Vivimos en una época en la que enfadarse es una torpeza social. La indignación, ese impulso visceral que antes movía revoluciones y huelgas, ahora se trata como si fuera un fallo químico del cerebro. Si te cabreas, te dicen que respires, que gestiones tus emociones y que practiques gratitud, como si el problema estuviera en tu amígdala y no en las estructuras y en las circunstancias que te asfixian. La psicología popular hegemónica, convertida en un brazo amable del control social, ofrece soluciones individuales a malestares colectivos. Se llama “manejo de la ira”, pero en realidad significa: “no molestes, no incomodes, no protestes”.
La genialidad del sistema consiste en su capacidad para desplazar la culpa. No estás harto de una situación injusta o cabreado porque te han gastado una putada. Eres, como te dicen, una persona con dificultades para la regulación emocional. La mala hostia, en lugar de verse como una reacción razonable ante lo que está mal hecho, se transforma en un síntoma o un desajuste personal.
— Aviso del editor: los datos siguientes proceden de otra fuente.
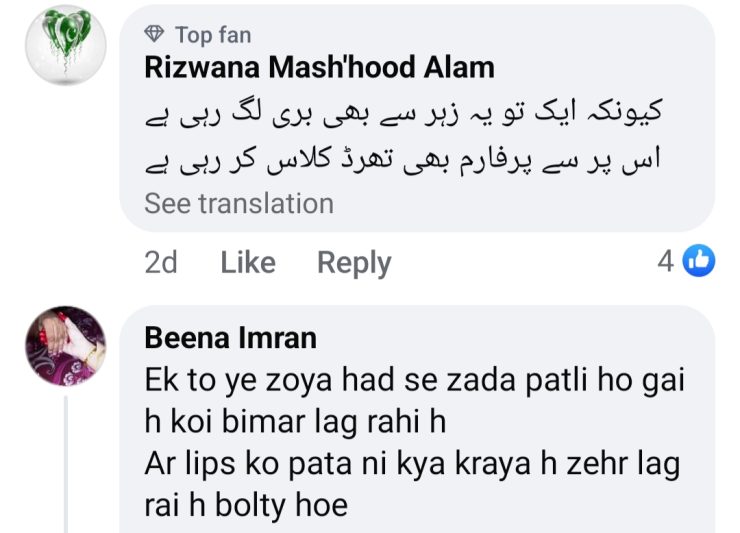Click the Top fan diamond badge icon

click(x=155, y=35)
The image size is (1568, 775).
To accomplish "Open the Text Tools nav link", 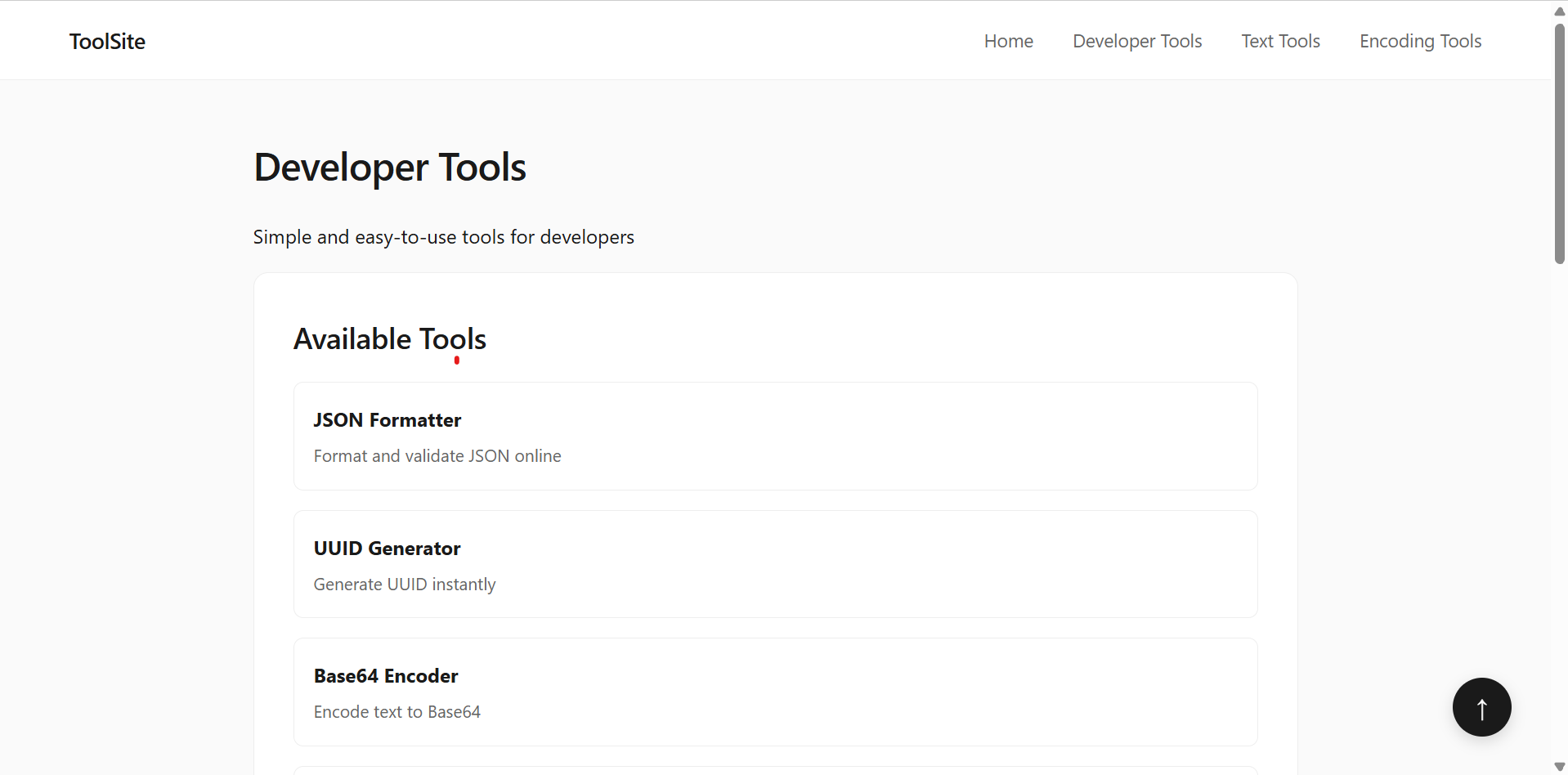I will [x=1280, y=42].
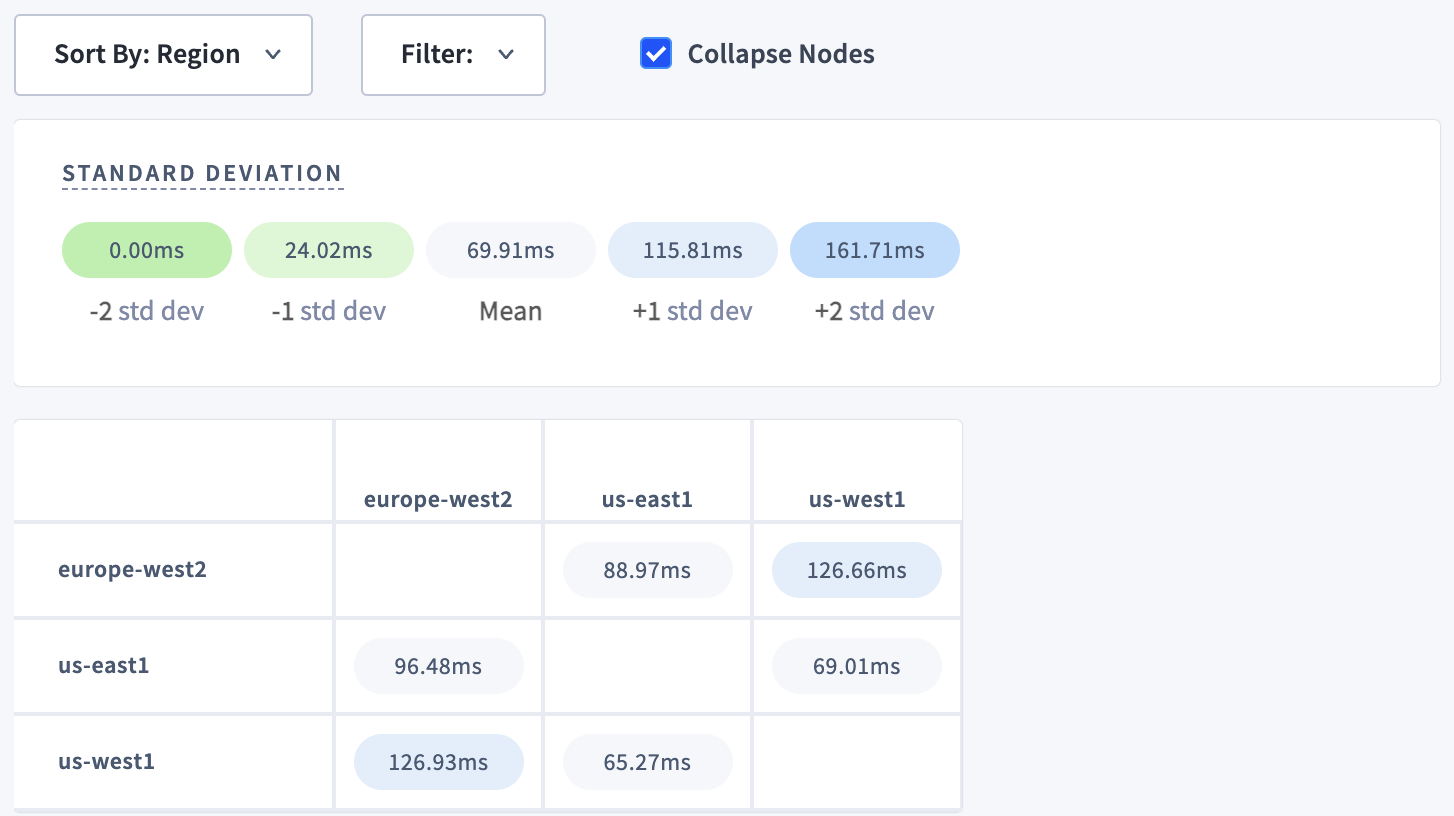
Task: Expand the Sort By chevron arrow
Action: click(x=273, y=56)
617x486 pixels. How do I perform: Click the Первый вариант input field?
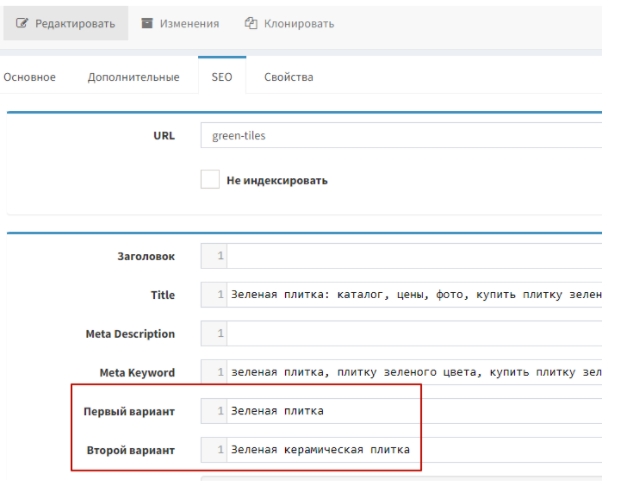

De este modo, la persona que te ha perjudicado logra lo que busca: hacerte luz de gas y convertir su acción en una patología tuya. Si estás jodido, cállate y medita. Si el mundo te cabrea, haz yoga.
Todas las emociones incómodas se convierten en un fallo individual. Tienes que convertirte en una persona dócil, con cero conflicto político y con una respiración diafragmática que ya la habría querido Jessie Owens. Pero yo diría que la mala leche, muchas veces, es el cuerpo diciéndote que hay algo que está mal. Lo que pasa es que te dicen que esa reacción es un fallo tuyo, no una fuerza que debe ayudarte a que las cosas cambien a tu alrededor.
A veces no hay que respirar profundo. Cuando algo te cabrea, lo razonable no es respirar profundamente, sino hacer que las cosas cambien, y hacerlo con dignidad. No hace falta montar un numerito, pero si llevas la sonrisa en huelga y tu paciencia cotiza en negativo, no pasa absolutamente nada. Estás en tu derecho. Enfadarse también es una forma de cuidar lo que importa. Y si alguien te dice que respires, recuérdale que si la Revolución Francesa se hubiera hecho a base de respiraciones conscientes, todavía estarían practicando mindfulness en Versalles.